◆ WORK ORDER ◆
Beneath this instruction is a listing; print exactly the lines in it starting at the line that contains "Given: Click Preview in Browser globe icon" and going through the line that contains "Screen dimensions: 1292x732".

..............................

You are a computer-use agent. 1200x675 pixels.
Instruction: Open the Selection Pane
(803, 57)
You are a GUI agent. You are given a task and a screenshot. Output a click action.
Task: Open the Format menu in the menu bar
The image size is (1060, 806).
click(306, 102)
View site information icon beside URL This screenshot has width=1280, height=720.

..............................

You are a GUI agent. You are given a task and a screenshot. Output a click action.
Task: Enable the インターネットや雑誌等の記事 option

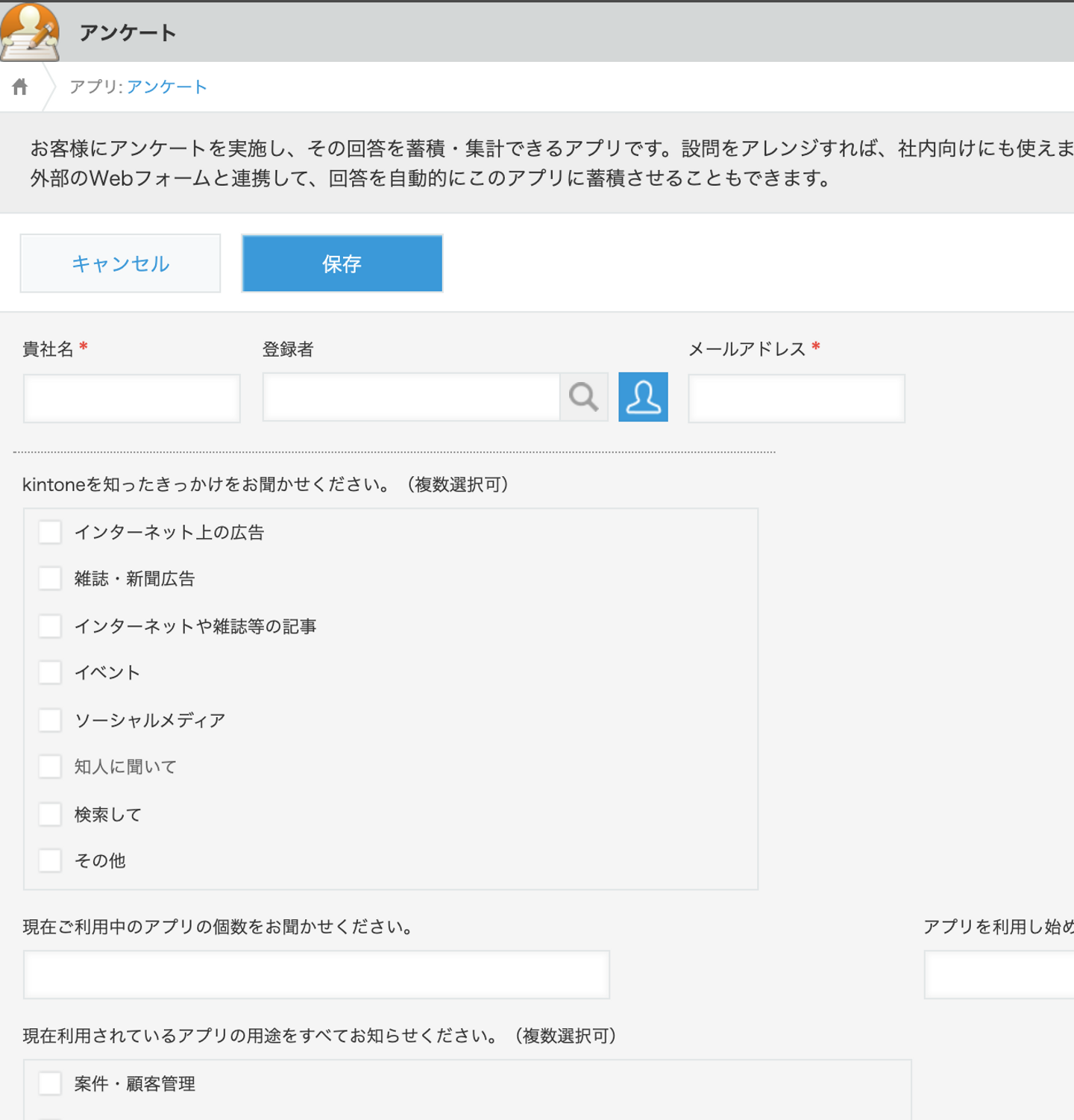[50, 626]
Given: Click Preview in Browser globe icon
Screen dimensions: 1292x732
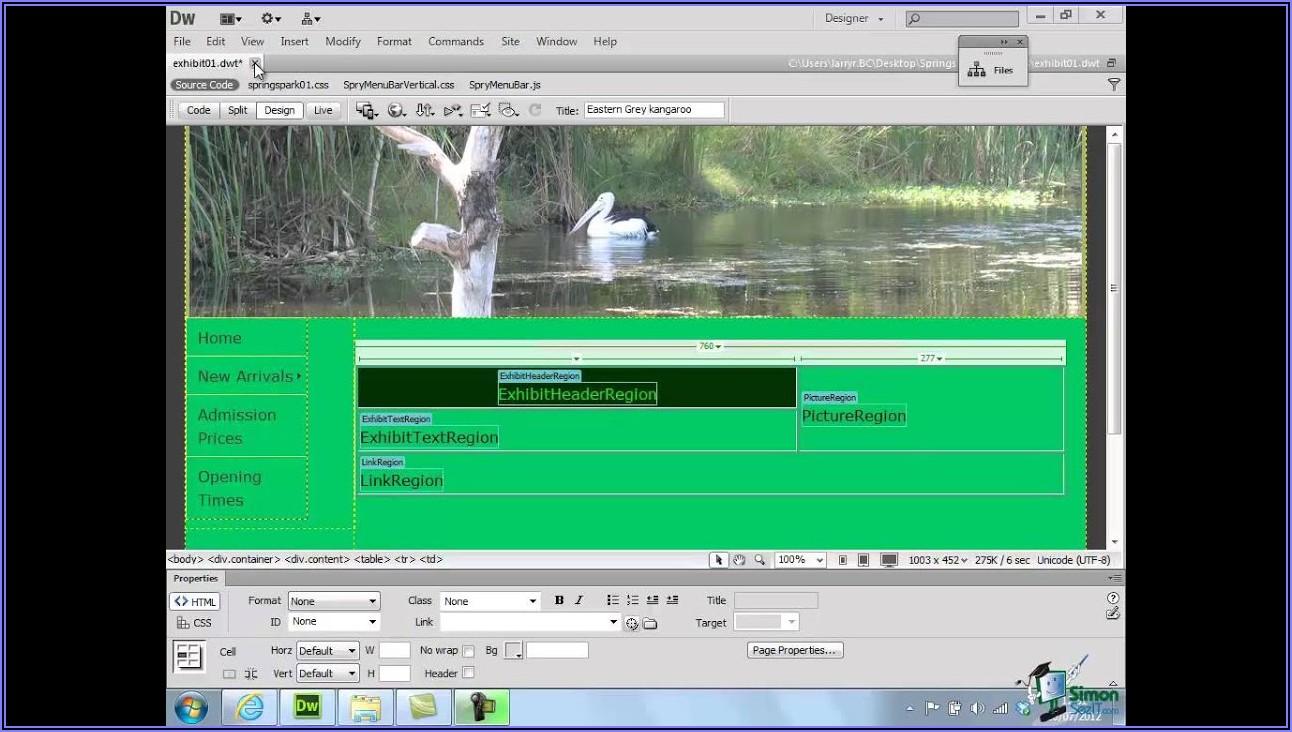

..............................

◆ THE COMPLETED TASK ◆
Given: Click Preview in Browser globe icon
Screen dimensions: 1292x732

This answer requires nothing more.